**RECORDS FOR THIS TASK**
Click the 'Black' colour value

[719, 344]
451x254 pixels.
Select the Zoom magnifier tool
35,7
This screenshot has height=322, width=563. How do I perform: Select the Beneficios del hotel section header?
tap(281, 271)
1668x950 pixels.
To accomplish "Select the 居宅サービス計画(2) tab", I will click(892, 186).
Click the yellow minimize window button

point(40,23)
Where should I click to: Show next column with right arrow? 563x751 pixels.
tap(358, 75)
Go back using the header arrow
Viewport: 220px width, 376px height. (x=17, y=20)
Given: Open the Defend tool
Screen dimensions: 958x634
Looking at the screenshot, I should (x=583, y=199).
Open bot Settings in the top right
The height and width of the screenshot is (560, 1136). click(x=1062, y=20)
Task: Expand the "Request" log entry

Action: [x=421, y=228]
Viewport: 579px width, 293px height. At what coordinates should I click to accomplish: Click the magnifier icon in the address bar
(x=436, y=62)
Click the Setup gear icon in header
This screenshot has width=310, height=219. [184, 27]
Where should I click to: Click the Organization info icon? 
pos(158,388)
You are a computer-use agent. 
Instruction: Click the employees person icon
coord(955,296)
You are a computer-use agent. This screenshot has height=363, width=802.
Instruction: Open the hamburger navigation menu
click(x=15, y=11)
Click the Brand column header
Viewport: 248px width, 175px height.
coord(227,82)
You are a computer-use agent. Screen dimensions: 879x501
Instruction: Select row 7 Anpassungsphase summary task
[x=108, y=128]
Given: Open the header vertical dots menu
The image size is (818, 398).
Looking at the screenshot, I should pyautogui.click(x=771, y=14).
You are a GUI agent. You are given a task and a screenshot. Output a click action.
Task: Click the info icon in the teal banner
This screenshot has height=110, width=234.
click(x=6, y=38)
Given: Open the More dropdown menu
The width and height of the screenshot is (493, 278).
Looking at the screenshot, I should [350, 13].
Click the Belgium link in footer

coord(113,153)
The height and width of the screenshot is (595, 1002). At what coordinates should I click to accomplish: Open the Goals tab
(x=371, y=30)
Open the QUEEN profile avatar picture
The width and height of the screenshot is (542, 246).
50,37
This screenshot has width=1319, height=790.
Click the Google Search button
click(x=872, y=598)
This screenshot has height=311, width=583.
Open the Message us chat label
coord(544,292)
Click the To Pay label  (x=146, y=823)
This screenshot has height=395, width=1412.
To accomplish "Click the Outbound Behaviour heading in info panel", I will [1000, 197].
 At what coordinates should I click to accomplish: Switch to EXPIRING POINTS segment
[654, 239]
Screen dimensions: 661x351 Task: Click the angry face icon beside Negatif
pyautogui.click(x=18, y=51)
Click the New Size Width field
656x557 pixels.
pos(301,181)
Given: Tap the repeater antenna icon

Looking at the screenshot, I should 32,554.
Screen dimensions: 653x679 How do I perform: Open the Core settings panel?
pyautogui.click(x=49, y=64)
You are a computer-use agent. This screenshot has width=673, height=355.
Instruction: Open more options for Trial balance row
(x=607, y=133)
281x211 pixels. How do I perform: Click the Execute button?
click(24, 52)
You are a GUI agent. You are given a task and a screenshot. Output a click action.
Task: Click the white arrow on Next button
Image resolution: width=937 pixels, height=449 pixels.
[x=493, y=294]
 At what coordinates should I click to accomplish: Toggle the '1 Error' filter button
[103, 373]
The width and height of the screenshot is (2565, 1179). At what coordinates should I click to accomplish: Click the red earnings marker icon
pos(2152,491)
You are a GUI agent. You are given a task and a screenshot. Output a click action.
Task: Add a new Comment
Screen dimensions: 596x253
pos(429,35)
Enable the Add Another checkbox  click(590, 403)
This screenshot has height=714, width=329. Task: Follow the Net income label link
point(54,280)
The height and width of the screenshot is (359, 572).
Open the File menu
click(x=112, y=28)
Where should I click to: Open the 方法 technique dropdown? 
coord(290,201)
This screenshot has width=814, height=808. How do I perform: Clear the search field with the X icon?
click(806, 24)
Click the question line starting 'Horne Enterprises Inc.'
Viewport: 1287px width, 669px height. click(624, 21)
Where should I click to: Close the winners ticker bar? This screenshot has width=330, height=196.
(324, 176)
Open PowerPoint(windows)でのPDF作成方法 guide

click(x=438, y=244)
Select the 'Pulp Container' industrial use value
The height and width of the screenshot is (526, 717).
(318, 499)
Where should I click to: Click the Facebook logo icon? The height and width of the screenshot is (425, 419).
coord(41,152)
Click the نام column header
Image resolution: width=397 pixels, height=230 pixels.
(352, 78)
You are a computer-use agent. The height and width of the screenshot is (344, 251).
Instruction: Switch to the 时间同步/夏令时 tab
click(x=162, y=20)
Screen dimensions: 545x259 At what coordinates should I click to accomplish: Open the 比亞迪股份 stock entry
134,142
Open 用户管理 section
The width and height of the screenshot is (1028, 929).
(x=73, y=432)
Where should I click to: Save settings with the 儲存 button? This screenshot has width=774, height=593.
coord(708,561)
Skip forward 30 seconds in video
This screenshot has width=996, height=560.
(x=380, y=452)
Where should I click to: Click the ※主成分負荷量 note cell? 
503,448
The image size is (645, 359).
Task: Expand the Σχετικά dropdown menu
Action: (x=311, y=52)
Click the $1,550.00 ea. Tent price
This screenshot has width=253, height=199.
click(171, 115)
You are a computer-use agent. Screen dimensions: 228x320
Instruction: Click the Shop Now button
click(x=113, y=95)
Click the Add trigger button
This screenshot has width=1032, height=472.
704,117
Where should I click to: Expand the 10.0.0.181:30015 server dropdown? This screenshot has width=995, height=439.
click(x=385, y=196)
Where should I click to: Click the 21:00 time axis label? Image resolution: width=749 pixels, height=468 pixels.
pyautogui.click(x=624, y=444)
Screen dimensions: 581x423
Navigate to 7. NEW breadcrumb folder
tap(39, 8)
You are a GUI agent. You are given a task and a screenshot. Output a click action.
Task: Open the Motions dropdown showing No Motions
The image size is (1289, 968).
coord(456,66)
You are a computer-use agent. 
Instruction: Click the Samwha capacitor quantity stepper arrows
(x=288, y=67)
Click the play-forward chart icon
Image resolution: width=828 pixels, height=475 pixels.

**WHAT TO PRODUCE**
Give all of the lines above again, with every "Instruction" changed to "Step" and nothing else altered.

**CORRECT ANSWER**
Click the 'Black' colour value

[719, 344]
451x254 pixels.
Select the Zoom magnifier tool
35,7
This screenshot has height=322, width=563. How do I perform: Select the Beneficios del hotel section header?
tap(281, 271)
1668x950 pixels.
To accomplish "Select the 居宅サービス計画(2) tab", I will click(892, 186).
Click the yellow minimize window button

point(40,23)
Where should I click to: Show next column with right arrow? 563x751 pixels.
tap(358, 75)
Go back using the header arrow
Viewport: 220px width, 376px height. (x=17, y=20)
Given: Open the Defend tool
Screen dimensions: 958x634
Looking at the screenshot, I should (x=583, y=199).
Open bot Settings in the top right
The height and width of the screenshot is (560, 1136). click(x=1062, y=20)
Task: Expand the "Request" log entry

Action: [x=421, y=228]
Viewport: 579px width, 293px height. At what coordinates should I click to accomplish: Click the magnifier icon in the address bar
(x=436, y=62)
Click the Setup gear icon in header
This screenshot has width=310, height=219. [184, 27]
Where should I click to: Click the Organization info icon? 
pos(158,388)
You are a computer-use agent. 
Step: Click the employees person icon
coord(955,296)
You are a computer-use agent. This screenshot has height=363, width=802.
Step: Open the hamburger navigation menu
click(x=15, y=11)
Click the Brand column header
Viewport: 248px width, 175px height.
coord(227,82)
You are a computer-use agent. Screen dimensions: 879x501
Step: Select row 7 Anpassungsphase summary task
[x=108, y=128]
Given: Open the header vertical dots menu
The image size is (818, 398).
Looking at the screenshot, I should pyautogui.click(x=771, y=14).
You are a GUI agent. You are given a task and a screenshot. Output a click action.
Task: Click the info icon in the teal banner
This screenshot has height=110, width=234.
click(x=6, y=38)
Given: Open the More dropdown menu
The width and height of the screenshot is (493, 278).
Looking at the screenshot, I should [350, 13].
Click the Belgium link in footer

coord(113,153)
The height and width of the screenshot is (595, 1002). At what coordinates should I click to accomplish: Open the Goals tab
(x=371, y=30)
Open the QUEEN profile avatar picture
The width and height of the screenshot is (542, 246).
50,37
This screenshot has width=1319, height=790.
Click the Google Search button
click(x=872, y=598)
This screenshot has height=311, width=583.
Open the Message us chat label
coord(544,292)
Click the To Pay label  (x=146, y=823)
This screenshot has height=395, width=1412.
To accomplish "Click the Outbound Behaviour heading in info panel", I will [1000, 197].
 At what coordinates should I click to accomplish: Switch to EXPIRING POINTS segment
[654, 239]
Screen dimensions: 661x351 Task: Click the angry face icon beside Negatif
pyautogui.click(x=18, y=51)
Click the New Size Width field
656x557 pixels.
pos(301,181)
Given: Tap the repeater antenna icon

Looking at the screenshot, I should 32,554.
Screen dimensions: 653x679 How do I perform: Open the Core settings panel?
pyautogui.click(x=49, y=64)
You are a computer-use agent. This screenshot has width=673, height=355.
Step: Open more options for Trial balance row
(x=607, y=133)
281x211 pixels. How do I perform: Click the Execute button?
click(24, 52)
You are a GUI agent. You are given a task and a screenshot. Output a click action.
Task: Click the white arrow on Next button
Image resolution: width=937 pixels, height=449 pixels.
[x=493, y=294]
 At what coordinates should I click to accomplish: Toggle the '1 Error' filter button
[103, 373]
The width and height of the screenshot is (2565, 1179). At what coordinates should I click to accomplish: Click the red earnings marker icon
pos(2152,491)
You are a GUI agent. You are given a task and a screenshot. Output a click action.
Task: Add a new Comment
Screen dimensions: 596x253
pos(429,35)
Enable the Add Another checkbox  click(590, 403)
This screenshot has height=714, width=329. Task: Follow the Net income label link
point(54,280)
The height and width of the screenshot is (359, 572).
Open the File menu
click(x=112, y=28)
Where should I click to: Open the 方法 technique dropdown? 
coord(290,201)
This screenshot has width=814, height=808. How do I perform: Clear the search field with the X icon?
click(806, 24)
Click the question line starting 'Horne Enterprises Inc.'
Viewport: 1287px width, 669px height. click(624, 21)
Where should I click to: Close the winners ticker bar? This screenshot has width=330, height=196.
(324, 176)
Open PowerPoint(windows)でのPDF作成方法 guide

click(x=438, y=244)
Select the 'Pulp Container' industrial use value
The height and width of the screenshot is (526, 717).
(318, 499)
Where should I click to: Click the Facebook logo icon? The height and width of the screenshot is (425, 419).
coord(41,152)
Click the نام column header
Image resolution: width=397 pixels, height=230 pixels.
(352, 78)
You are a computer-use agent. The height and width of the screenshot is (344, 251).
Step: Switch to the 时间同步/夏令时 tab
click(x=162, y=20)
Screen dimensions: 545x259 At what coordinates should I click to accomplish: Open the 比亞迪股份 stock entry
134,142
Open 用户管理 section
The width and height of the screenshot is (1028, 929).
(x=73, y=432)
Where should I click to: Save settings with the 儲存 button? This screenshot has width=774, height=593.
coord(708,561)
Skip forward 30 seconds in video
This screenshot has width=996, height=560.
(x=380, y=452)
Where should I click to: Click the ※主成分負荷量 note cell? 
503,448
The image size is (645, 359).
Task: Expand the Σχετικά dropdown menu
Action: (x=311, y=52)
Click the $1,550.00 ea. Tent price
This screenshot has width=253, height=199.
click(171, 115)
You are a computer-use agent. Screen dimensions: 228x320
Step: Click the Shop Now button
click(x=113, y=95)
Click the Add trigger button
This screenshot has width=1032, height=472.
704,117
Where should I click to: Expand the 10.0.0.181:30015 server dropdown? This screenshot has width=995, height=439.
click(x=385, y=196)
Where should I click to: Click the 21:00 time axis label? Image resolution: width=749 pixels, height=468 pixels.
pyautogui.click(x=624, y=444)
Screen dimensions: 581x423
Navigate to 7. NEW breadcrumb folder
tap(39, 8)
You are a GUI agent. You are given a task and a screenshot. Output a click action.
Task: Open the Motions dropdown showing No Motions
The image size is (1289, 968).
coord(456,66)
You are a computer-use agent. 
Step: Click the Samwha capacitor quantity stepper arrows
(x=288, y=67)
Click the play-forward chart icon
Image resolution: width=828 pixels, height=475 pixels.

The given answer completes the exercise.